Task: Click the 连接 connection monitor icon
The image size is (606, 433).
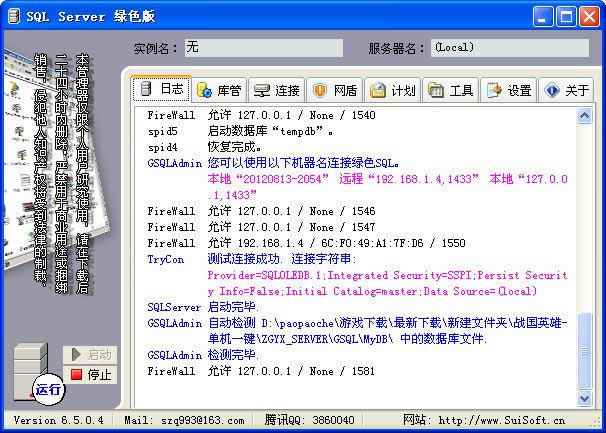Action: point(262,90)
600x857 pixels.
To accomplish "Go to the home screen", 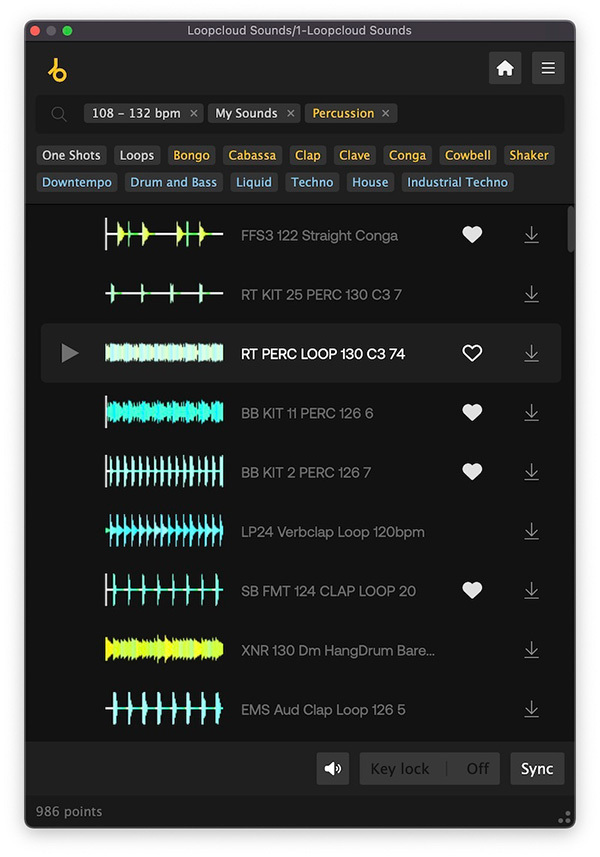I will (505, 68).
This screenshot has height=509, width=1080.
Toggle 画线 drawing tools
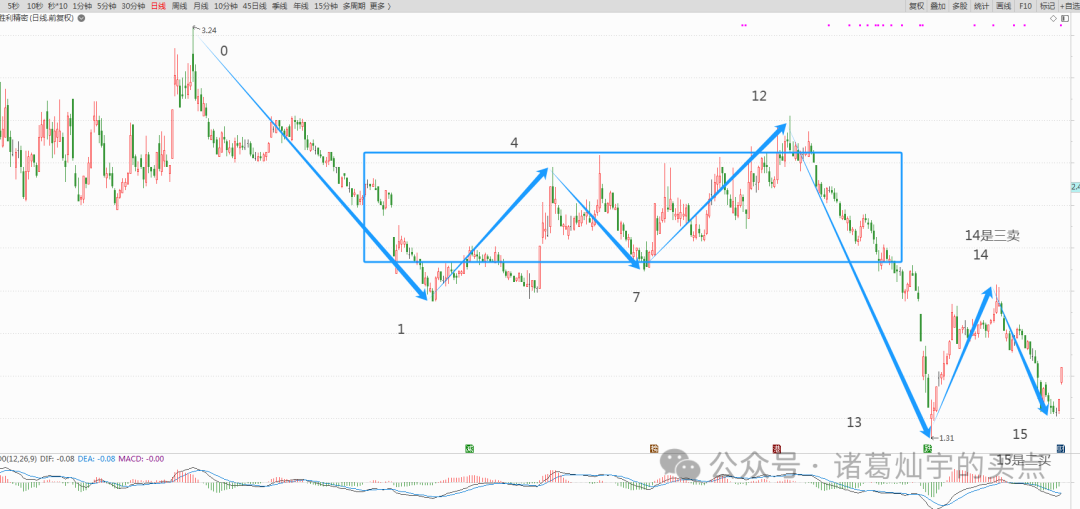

—————

EXERCISE: Find each line above that contains the word "screenshot", and copy those lines out in full.

FINAL ANSWER:
This screenshot has height=509, width=1080.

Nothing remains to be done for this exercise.